Unfortunately, even though we know the reason for it, we still have to do something about it. I've had to cut way down on my carbs since late December because, for me, even if my blood sugar is fine, if it is fine because my body is cranking out insulin, my blood pressure will rise. Cutting way back on carbs lowers my blood pressure very nicely right now, though I have to say after 3 solid weeks of being in ketosis at all times my weight hasn't budged a pound. Not surprising because I have given up on eating at the calorie level that will give me weight loss since it is a starvation diet.

Unknown said...

I went to the Lifeform site, and it says that they are closed, since it does not work on 64 bit computers. Jenny, what are you using now? Is there something that works on Android?

Jenny said...

I'm still using an old XT computer, so I'm still using LifeForm.

Other software people suggest are listed HERE.

I have checked out several Android apps but so far I haven't found any that weren't a pain to use.

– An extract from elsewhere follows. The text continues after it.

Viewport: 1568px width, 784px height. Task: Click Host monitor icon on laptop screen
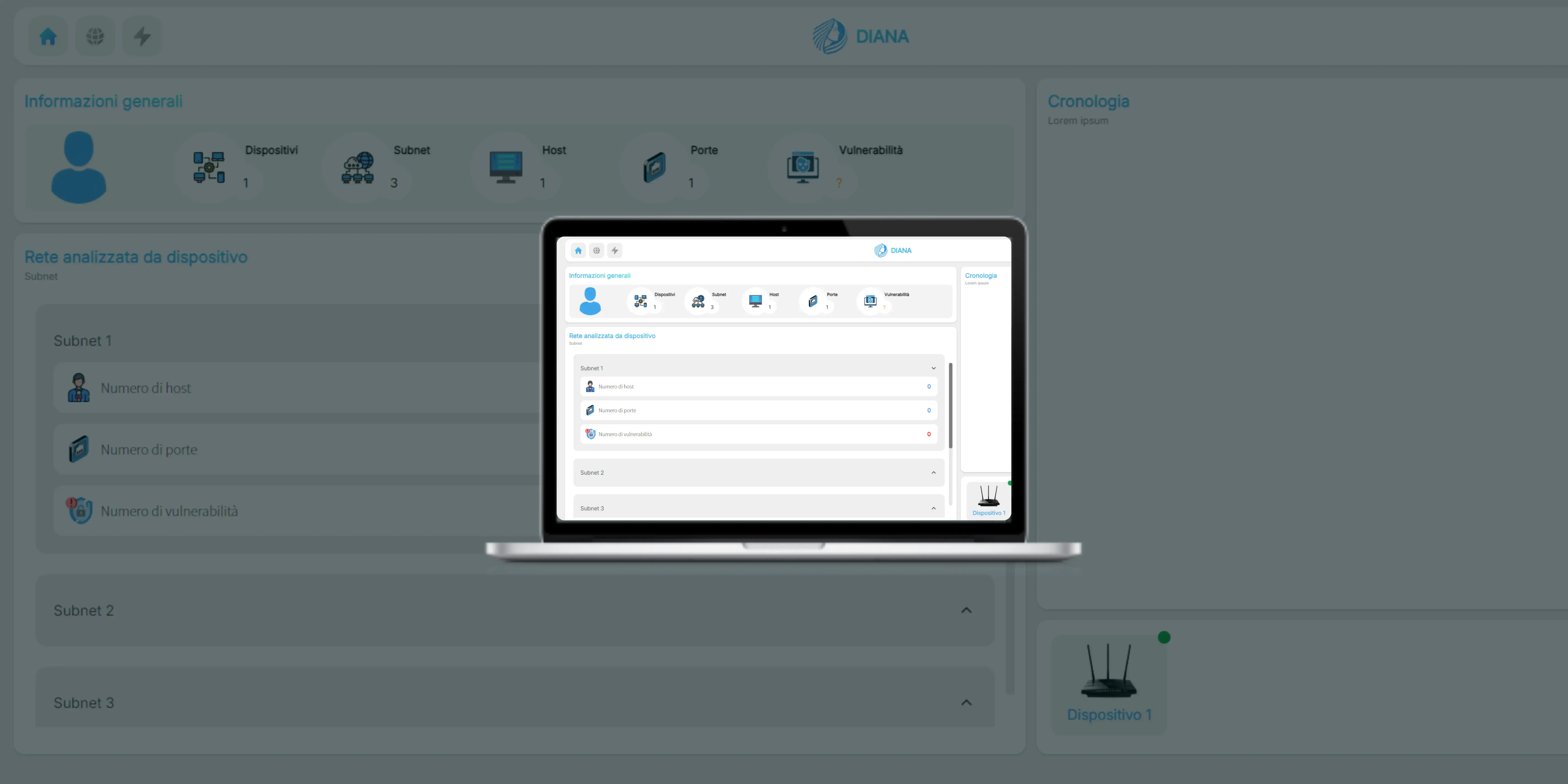755,301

That doesn't mean they aren't out there, just that I haven't found one I like.

Unknown said...

Does anyone else have a suggestion on making it as easy as possible?
I've been able to do this in my head when not using insulin. I cannot use the computer at work for personal use, and I dread carrying around print outs and tables and a calculator to figure out insulin, carbs, and digestive rate. Plus, you need to know in advance (15'' to 1 hour in advance) the carb nature of what you will eat. Some think that the modified insulin pens make this easier (perhaps they are now better than Dr. Bernstein's experience in his "Diabetes Solution.)"

Is anyone using a current production portable device and a program to figure all this out and track it? All of the ones I have looked at are disappointing. Perhaps some software associated with the meter??

Can this be any more dangerous and difficult??

Jenny said...

Dr. Bernstein only uses humalog for fast acting insulin. I found that the absolutely worst insulin to match to food. With Novolog or Apidra, newer insulins, I could inject right before eating and it would match the activity of the carbs.

Also, once I figured out my insulin carb ratio, it did not require intense precision to use the insulin. I am very insulin sensitive, so I would inject 1 unit per 10 grams and that would do it. If I wasn't sure what I was going to eat I would inject part of the insulin and then test at 1 hour and inject more if it was needed.

Someone gave me a Novopen intended for kids that had half unit markings, but I ended up not needing them.

I did best using insulin with about 100 g a day, unlike the advice that Dr. Bernstein gives. Before that I had been eating about 60 g a day, tops, and seeing numbers higher than I wanted to see.

I have huge respect for Dr. Bernstein, but find it incomprehensible that he admits to never having tested the newer fast acting insulins. I used some samples of Apidra and it found it t work exactly as fast as carbs,

People are different, and some people might do better with Humalog, but all it did for me was lead to spikes and lows. My guess is that is why Dr. Bernstein doesn't believe it is possible to cover a higher carb intake with fast acting insulin.

Pumps use Apidra nowadays and work very well for many people who use them, too. Dr. B is very hostile to them, but I think his experience may be based on much older pumps with older insulins.

She said...

Jeffry,
I use the CRON-O-Meter (http://cronometer.com/) to track my food intake and think it is wonderful. It was designed for those who follow formal Calorie Restriction with Optimal Nutrition. It is free and has an app edition. Also an upgraded "Gold" edition, which I haven't tried.